I know this comp is from the stone ages lol, is this one worth upgrading?


----------



## CyBerAliEn (Nov 25, 2001)

No problem!

I never considered heat when I got my laptop. Getting I was all excited. I could do all my business stuff anywhere I go, watch a DVD if I want on the plane, play a game, etc.

I'll warn you though, even The Sims will overheat my laptop.

If you have the money... I'd suggest getting a computer that meets YOUR needs. Not necessarily a computer that meets the needs of your hardcore gamer who does nothing but play intensive games all day. You could do some fun stuff with an extra hundred dollars or so.

Plus you would have your current computer to perhaps act as a server or such.


Goodluck with it!


----------



## NYCGurl (Jul 8, 2003)

the thought of a shiny new computer is nice. eventually i guess i will make up my mind. 

explain to me the act as a server thing. i dont know what that means.


----------



## CyBerAliEn (Nov 25, 2001)

Well, if you get a network hub and network cable (or even wireless if you wish; although I would never do wireless myself, there just seems to large of a security vulnerability to it), you can hook the computers together. Share an internet connection, share files, etc.

"Use as a server, etc" was basically to say that you would have a separate computer potentially to do anything you want. Run a gameserver 24/7, store files, etc.


----------



## lightnb (Jun 16, 2002)

Compaq Computers are rather cramped inside, and they often use special Non-standard) parts, making them rather difficult to upgrade. 

What you really need is more speed (RAM and CPU), not more hard disk space. a CPU upgrade would probably be the most benificial, but due to compatibility issues, this often means a new motherboard as well.



As a cheaper alternative to a completly new computer, you could do this:

Abit KD7-E Mainboard ($81)
AMD Athelon XP 2100+ CPU ($72)
512 Mg DDR ($70)
A Mid-size Tower Case W/ PSU ($60)

Then add the Hard drive, CD-RW, and Floppy from you existing computer.

You also already have a monitor, keyboard and mouse.

Since you would be using your old hard drive, all of your files would be there from the start (no time spent transfering them to the new system).

You are also running windows 98. WIN 98 will let you put it in another computer without reinstalling, so most of your settings and programs will remain intact.

For $283 and about 4 hours of your time, you could have a computer that is identical to the one you have now, only It's 4 times faster, and has over 4 times the memory. 

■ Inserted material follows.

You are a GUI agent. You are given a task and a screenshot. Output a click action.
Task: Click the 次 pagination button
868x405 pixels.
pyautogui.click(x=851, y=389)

I can walk you through building a system if you need help.

Hope this helps,
Nick M. Rahl


----------



## NYCGurl (Jul 8, 2003)

Thanks guys

thank you lightnb! I am looking into these parts now, I think I will give it a shot, the worst that could happen is that it blows up and I have to buy a new one. But I think its worth the risk. I will let you know, thanks again!


----------



## lightnb (Jun 16, 2002)

Your welcome.

Some things I forgot to mention:

Make sure that you get the "retail" version of the processor.
Retail processors include an approved heat-sink/ fan, and they are each factory tested before being shipped.

Non-retail, or OEM processors are randomly tested (about 1 in every 100), and do not include a heat-sink/ fan.

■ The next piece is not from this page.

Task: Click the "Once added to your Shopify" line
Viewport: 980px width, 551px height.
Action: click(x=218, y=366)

I went through five bad OEM processors before I bought a retail version. (which worked on the first try.)

I would recommend googlegear as your source for components. Everything I bought from them worked, right out of box. (I can't say the same for some other companies)

I doubt your computer will "blow up". (at least not until windoze is installed  )
Just follow these guidelines, and your build should be problem free:

When touching computer components be sure that you are grounded (ie. touching something that's metal and connected to a ground wire).

Also make sure that the heat-sink is installed correctly. (It only goes on one way, but it can be forced on back-wards)

Account for all screws at all times. If a stray screw manages to get under the mainboard, it can short out the system.

Use common sense. (soaking the memory in water will not help it fit any better  )

As long as you are gentle with components, and follow the instructions, you shouldn't have any problems.

-Nick Rahl


----------



## faith (Mar 23, 2001)

You might want to get a nice graphics card too. I'm sure if you do a search you'll find lots of suggestions. I'm not an expert at computers by any means, but I do enjoy the Sims. The Sims 2 is coming out next year! It'll take a lot of power to run that game, I think.


----------



## NYCGurl (Jul 8, 2003)

Another option I've been thinking about is to just upgrade the memory and add a second hardrive to the desktop and use it for games only and then get a laptop for everything else.
Decisions, decisions.


----------